When a patient has diarrhea, re-hydration with water and sodium- and potassium-containing beverages (sports drinks, fruit juices, broths) is important. The diet recommended might be low fiber, low residue, increase oral fluids. This type of diet limits the amount of material that is not easily digested, such as fiber in fruits and vegetables and the lactose (milk sugar) in milk in an effort to decrease the volume going through the colon.
Diarrhea Survival Skills
- Avoid high fiber fruits and vegetables, especially broccoli, cabbage, cauliflower, and corn. Instead, eat cooked/canned vegetables, peeled fruits and vegetables.
- Switch to white versus whole-wheat grains and cereals.
- Avoid drinking milk. After the diarrhea subsides, slowly add milk back to your diet, stopping if the diarrhea returns. Temporary lactose intolerance could be to blame.
- Avoid large meals.
- Avoid caffeine.
Pain medications may cause or exacerbate constipation. The diet ordered is usually high fiber with adequate fluid, the goal being to increase stool size and softness for easier passage.

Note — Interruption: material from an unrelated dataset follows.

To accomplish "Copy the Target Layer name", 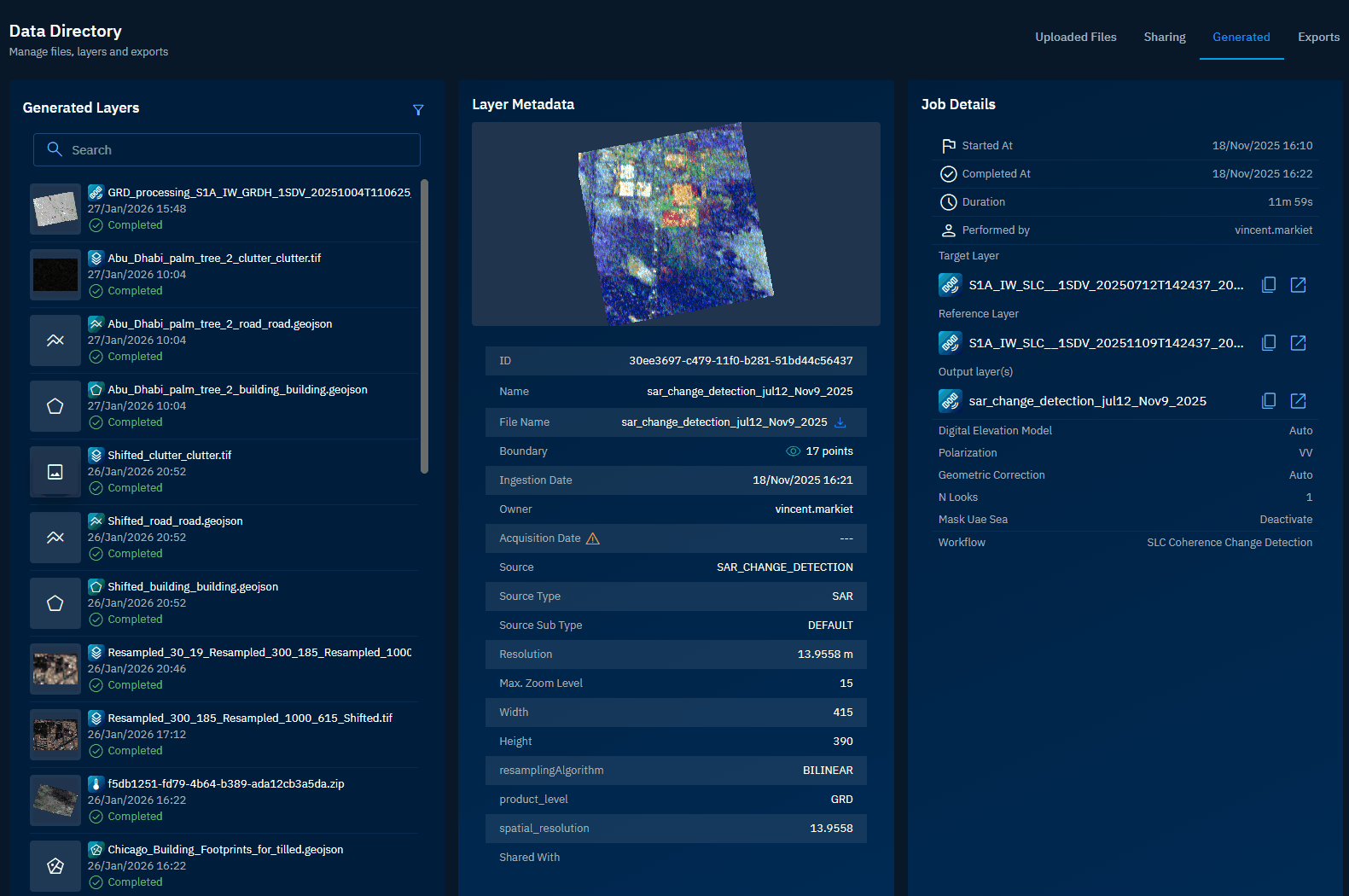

Constipation Survival Skills
- Drink plenty of liquids, including at least 64 ounces of water per day.
- Caffeinated beverages or hot drinks may stimulate a bowel movement.
- Consume high fiber foods include raw vegetables, whole grains, beans, and peas. Foods with at least three grams of dietary fiber per serving according to the food label are considered high in fiber.
- Light exercise or increased movement may help stimulate bowel movement.
- Check with your physician regarding medications to treat constipation, but be sure to continue to consume adequate fluids.
These survival skills provide basic ideas to help cancer patients in coping with treatment side effects. Ultimately, whatever works best for the patient, even unconventional food, is the best diet plan. Keep in mind that encouragement and food experimentation are the only ways to find a diet solution.